▶ _YOUR TASK_
The entries below contain pictures. Write out only the lines from the line with "This screenshot has width=293, height=150." up to and including the line with "This screenshot has width=169, height=160.", exactly, without them.

[Saved entries]

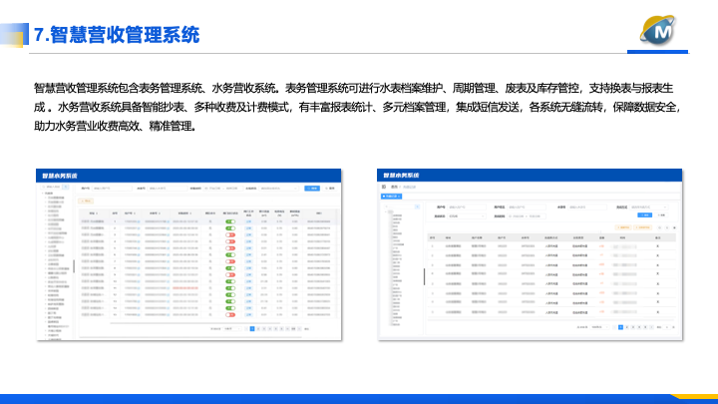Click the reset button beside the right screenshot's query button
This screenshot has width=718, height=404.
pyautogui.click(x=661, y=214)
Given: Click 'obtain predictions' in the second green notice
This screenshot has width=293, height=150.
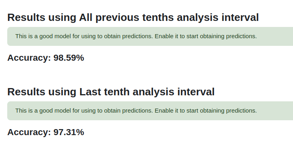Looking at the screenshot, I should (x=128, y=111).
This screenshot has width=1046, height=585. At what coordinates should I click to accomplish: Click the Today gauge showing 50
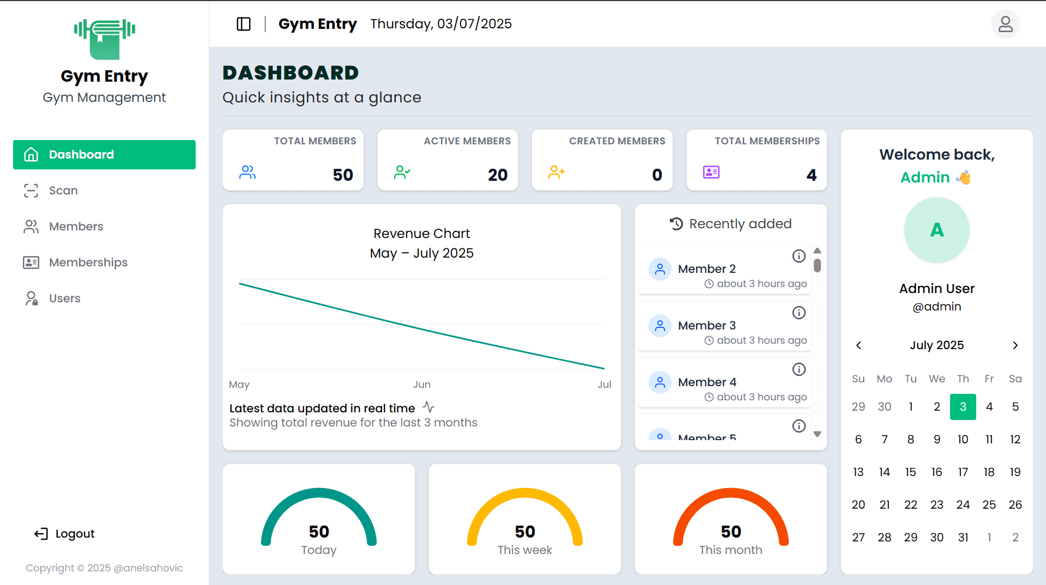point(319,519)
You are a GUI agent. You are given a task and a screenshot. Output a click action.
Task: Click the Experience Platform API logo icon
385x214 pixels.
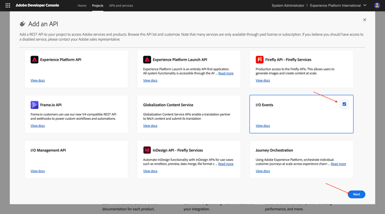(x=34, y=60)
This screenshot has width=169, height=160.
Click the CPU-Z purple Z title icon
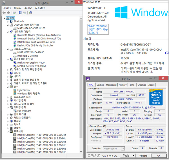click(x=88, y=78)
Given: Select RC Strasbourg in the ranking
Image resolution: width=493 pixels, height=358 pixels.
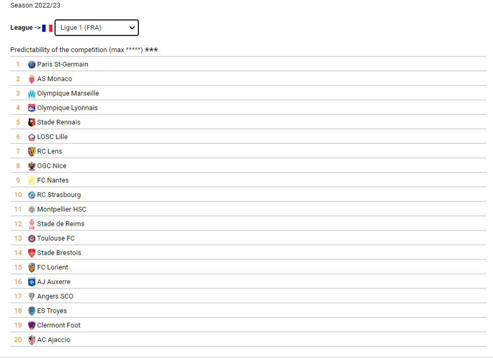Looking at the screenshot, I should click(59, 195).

▶ _EXERCISE RESULT_
This screenshot has width=293, height=150.
Looking at the screenshot, I should (x=128, y=111).
This screenshot has width=1046, height=585. At what coordinates should I click to accomplish: Click the Today gauge showing 50
point(319,519)
You are a GUI agent. You are given a task and a screenshot. Output a click action.
Task: Click the Experience Platform API logo icon
385x214 pixels.
(x=34, y=60)
This screenshot has width=169, height=160.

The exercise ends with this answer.